A Uefa, órgão responsável pelo futebol europeu, manifestou indignação em relação às propostas da Fifa, que sugerem a busca por investimentos privados em suas competições, incluindo a Copa do Mundo. A Fifa, entidade máxima do futebol, anunciou sua intenção de expandir o financiamento para o desenvolvimento do esporte, com um valor superior a US$ 10 bilhões e a inclusão de investimentos de terceiros em um novo projeto.
Segundo informações veiculadas pelo Financial Times e pelo Times, a proposta poderia render ao presidente da Fifa, Gianni Infantino, ganhos significativos. A Fifa planeja convidar investidores para realizar aportes minoritários e não controladores em uma nova subsidiária chamada Fifa Forward Enterprise (FFE), com o objetivo de consolidar suas operações comerciais e de eventos. A empresa Thrive Eternal, uma firma de capital de risco americana, é citada como a potencial líder do grupo de investidores.
Reações e críticas da Uefa
A Uefa emitiu uma declaração severa, afirmando que as propostas da Fifa “cruzam uma linha” que não deve ser ultrapassada pelas instituições que governam o futebol. A entidade europeia se preocupa com a possibilidade de a Fifa expandir suas competições para aumentar a receita, o que poderia ameaçar os torneios lucrativos organizados pela Uefa.

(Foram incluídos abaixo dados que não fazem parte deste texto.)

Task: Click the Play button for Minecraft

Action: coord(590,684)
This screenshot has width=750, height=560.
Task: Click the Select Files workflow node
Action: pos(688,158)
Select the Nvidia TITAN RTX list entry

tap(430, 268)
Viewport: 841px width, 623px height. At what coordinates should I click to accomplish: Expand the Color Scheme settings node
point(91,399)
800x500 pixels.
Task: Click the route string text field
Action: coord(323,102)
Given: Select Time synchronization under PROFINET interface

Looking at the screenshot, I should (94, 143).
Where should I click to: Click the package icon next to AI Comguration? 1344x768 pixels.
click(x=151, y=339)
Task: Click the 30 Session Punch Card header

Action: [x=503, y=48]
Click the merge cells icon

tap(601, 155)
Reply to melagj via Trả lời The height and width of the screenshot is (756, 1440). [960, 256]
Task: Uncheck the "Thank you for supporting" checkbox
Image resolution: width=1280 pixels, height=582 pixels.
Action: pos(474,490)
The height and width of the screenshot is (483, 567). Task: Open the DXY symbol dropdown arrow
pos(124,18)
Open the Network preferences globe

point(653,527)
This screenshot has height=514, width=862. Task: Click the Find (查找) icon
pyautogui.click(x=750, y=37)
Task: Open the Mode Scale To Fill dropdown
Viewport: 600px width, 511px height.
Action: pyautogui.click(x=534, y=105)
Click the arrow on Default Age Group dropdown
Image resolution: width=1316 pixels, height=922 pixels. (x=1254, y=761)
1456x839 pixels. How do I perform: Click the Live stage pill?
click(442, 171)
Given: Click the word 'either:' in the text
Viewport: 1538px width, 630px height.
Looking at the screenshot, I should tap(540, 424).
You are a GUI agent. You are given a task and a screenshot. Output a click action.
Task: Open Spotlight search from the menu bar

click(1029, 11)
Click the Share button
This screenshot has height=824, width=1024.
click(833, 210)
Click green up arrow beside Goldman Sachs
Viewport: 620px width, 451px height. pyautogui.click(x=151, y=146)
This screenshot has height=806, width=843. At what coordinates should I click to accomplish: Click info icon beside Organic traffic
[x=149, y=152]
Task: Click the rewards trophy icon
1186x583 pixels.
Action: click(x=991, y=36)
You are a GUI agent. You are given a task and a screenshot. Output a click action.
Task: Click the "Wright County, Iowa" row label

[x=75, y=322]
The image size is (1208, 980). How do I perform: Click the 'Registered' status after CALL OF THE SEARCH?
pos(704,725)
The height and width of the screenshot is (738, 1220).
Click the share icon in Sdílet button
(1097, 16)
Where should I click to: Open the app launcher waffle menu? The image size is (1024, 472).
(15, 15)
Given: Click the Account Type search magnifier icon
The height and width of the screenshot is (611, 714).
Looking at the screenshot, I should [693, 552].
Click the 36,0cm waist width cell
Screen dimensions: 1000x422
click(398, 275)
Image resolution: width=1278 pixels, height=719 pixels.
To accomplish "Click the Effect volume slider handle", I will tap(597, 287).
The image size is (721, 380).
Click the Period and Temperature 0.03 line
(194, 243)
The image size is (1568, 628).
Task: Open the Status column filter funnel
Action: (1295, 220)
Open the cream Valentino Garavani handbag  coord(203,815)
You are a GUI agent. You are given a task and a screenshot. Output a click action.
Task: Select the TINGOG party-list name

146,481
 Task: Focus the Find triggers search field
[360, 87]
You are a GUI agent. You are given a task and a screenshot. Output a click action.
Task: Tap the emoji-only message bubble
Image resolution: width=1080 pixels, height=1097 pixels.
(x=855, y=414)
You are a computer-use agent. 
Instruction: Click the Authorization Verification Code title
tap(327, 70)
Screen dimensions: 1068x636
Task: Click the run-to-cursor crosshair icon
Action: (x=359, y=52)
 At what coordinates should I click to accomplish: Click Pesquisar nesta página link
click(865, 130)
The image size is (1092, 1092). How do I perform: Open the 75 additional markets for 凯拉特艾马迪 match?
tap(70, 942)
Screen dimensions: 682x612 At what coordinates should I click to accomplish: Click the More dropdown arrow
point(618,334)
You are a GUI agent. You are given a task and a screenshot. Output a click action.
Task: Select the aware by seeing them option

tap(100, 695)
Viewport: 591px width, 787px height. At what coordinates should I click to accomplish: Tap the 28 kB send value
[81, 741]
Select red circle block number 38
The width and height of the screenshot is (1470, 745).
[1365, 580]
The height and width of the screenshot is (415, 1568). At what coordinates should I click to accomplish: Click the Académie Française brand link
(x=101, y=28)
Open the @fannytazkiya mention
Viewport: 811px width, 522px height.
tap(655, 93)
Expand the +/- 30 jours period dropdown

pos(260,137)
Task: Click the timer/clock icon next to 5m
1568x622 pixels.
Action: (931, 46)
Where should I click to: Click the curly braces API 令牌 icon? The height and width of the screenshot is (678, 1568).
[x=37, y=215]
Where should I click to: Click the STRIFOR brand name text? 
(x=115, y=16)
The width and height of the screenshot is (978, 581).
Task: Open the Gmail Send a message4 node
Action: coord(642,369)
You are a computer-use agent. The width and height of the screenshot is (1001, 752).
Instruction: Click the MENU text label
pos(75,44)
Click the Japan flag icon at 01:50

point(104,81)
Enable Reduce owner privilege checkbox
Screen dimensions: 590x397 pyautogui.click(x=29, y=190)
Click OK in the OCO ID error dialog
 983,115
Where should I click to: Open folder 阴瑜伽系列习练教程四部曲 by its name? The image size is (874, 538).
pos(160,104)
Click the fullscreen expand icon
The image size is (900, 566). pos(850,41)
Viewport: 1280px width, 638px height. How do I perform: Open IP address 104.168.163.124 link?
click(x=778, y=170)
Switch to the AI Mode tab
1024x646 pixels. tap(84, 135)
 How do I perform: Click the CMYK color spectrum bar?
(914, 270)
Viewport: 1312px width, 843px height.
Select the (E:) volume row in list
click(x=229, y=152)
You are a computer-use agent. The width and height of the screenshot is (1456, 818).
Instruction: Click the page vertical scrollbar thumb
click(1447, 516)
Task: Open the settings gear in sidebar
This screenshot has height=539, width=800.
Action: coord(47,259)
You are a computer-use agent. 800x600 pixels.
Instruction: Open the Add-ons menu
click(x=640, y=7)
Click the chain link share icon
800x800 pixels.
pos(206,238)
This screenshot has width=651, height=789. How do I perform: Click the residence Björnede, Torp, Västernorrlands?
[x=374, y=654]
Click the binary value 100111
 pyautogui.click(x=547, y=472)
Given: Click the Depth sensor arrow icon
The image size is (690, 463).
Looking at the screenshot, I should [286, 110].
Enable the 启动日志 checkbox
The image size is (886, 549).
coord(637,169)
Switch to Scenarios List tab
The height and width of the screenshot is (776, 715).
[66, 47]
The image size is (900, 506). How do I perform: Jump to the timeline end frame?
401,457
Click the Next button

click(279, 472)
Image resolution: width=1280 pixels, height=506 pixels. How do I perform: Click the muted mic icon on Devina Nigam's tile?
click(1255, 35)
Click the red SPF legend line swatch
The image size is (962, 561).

A Uefa enfatizou que “a alma e a governança do futebol não são ativos a serem negociados, especialmente sem transparência sobre quem se beneficia financeiramente”. Em um tom de alerta, a entidade conclamou todas as federações de futebol nacionais e os stakeholders a levarem a sério a questão, afirmando que “nenhum de nós é proprietário do futebol”.
O futuro da proposta da Fifa
A Fifa, por sua vez, defende que sua proposta, que inclui uma subsidiária comercial dedicada, é semelhante a modelos adotados por outras entidades esportivas. Um exemplo citado foi a parceria da Premiership Rugby com a CVC Capital Partners, uma firma de private equity. Contudo, a Uefa considera que a abordagem da Fifa pode abrir precedentes indesejados.
Em sua defesa, a Fifa afirmou que manterá o controle sobre a FFE e terá autoridade exclusiva sobre a governança do futebol, competições, calendário de jogos internacionais e todas as decisões regulatórias e esportivas. O assunto deverá ser discutido na próxima reunião do Conselho da Fifa no outono e durante a Copa Intercontinental da Fifa, programada para dezembro, que contará com a participação do Paris Saint-Germain, campeão da Liga dos Campeões.
A proposta poderá ser votada por todos os 211 membros da Fifa durante o Congresso da entidade, que ocorrerá em março em Marrocos.